Cross-border energy infrastructure projects work successfully when there is alignment of political and commercial interests on both sides. The current Nord Stream pipeline is not fully loaded because of a 50 per cent restriction on Gazprom’s use of the pipeline that transports gas from its landing point in Germany to the Czech Republic. Efforts to resolve the issue with Brussels stalled after Russia’s annexation of Crimea. 

Gazprom is facing difficulties in Turkey too. Moscow’s relations with Ankara have gone into a rapid downward spiral over Russian actions in Syria coinciding with a legal dispute over a price discount for Russian gas sold to Turkey. This is a challenging context for pursuing co-operation on a new pipeline project.

Finally, Gazprom’s pivot to Asia has hit problems. China’s preferred export route - based on building the 2,200km Power of Siberia pipeline - is looking far less attractive for Gazprom after an oil price fall of more than 50 per cent since the deal was negotiated. Implementation is advancing at a snail’s pace with no prospect of completion by the target date of 2019 and financing hard to obtain. Efforts to develop liquefied natural gas (LNG) exports in the Russian Far East have also suffered serious setbacks because of the low oil price and western sanctions.

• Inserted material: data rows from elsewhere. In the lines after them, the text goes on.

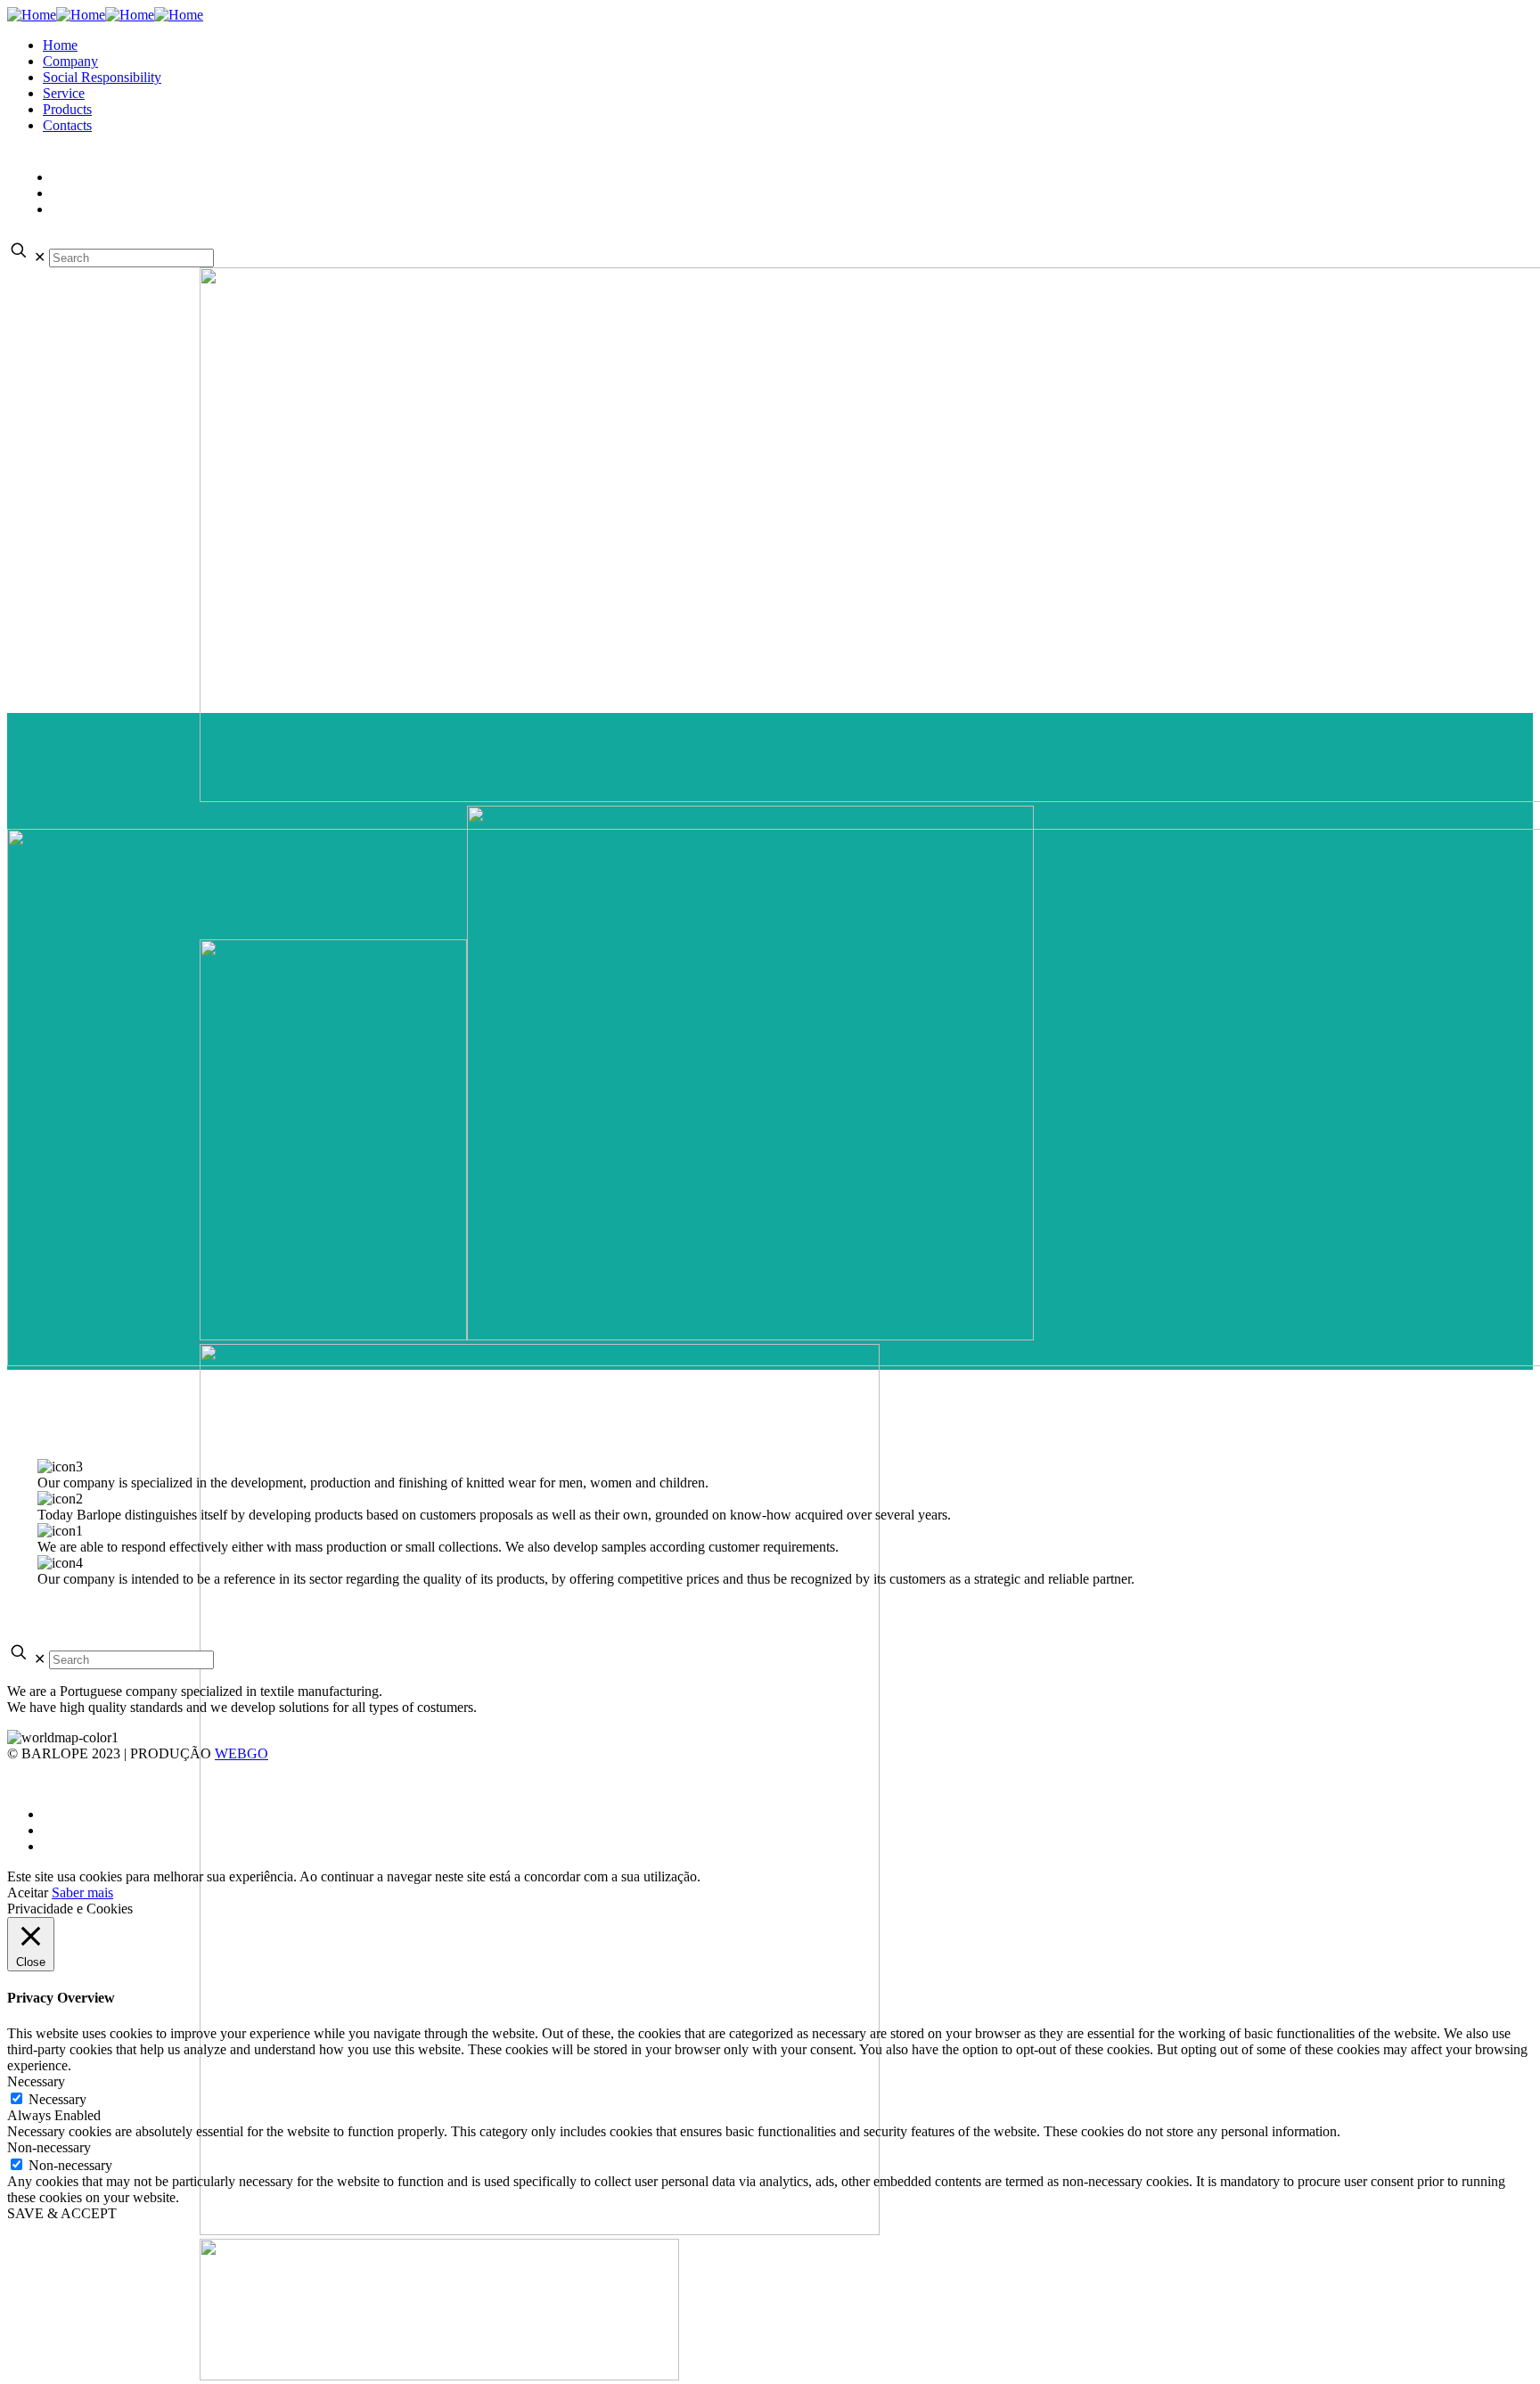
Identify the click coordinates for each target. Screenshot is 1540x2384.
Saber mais (82, 1892)
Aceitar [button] (27, 1892)
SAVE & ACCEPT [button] (62, 2213)
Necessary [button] (36, 2081)
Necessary (57, 2099)
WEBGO (241, 1753)
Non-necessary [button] (49, 2147)
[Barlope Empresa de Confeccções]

Gazprom is not just under pressure from a rapidly changing external environment - its dominant position in the Russian market is also under assault. Rosneft, its main domestic competitor, is likely to try to capitalise on the disarray in Gazprom’s export strategy by increasing its efforts to break Gazprom’s traditional monopoly on pipeline gas exports.

Diversity of supply from Russian sources would contribute to European energy security and help protect Russia’s share of the European market. Gazprom’s woes could yet lead to a healthier gas relationship between Russia and Europe.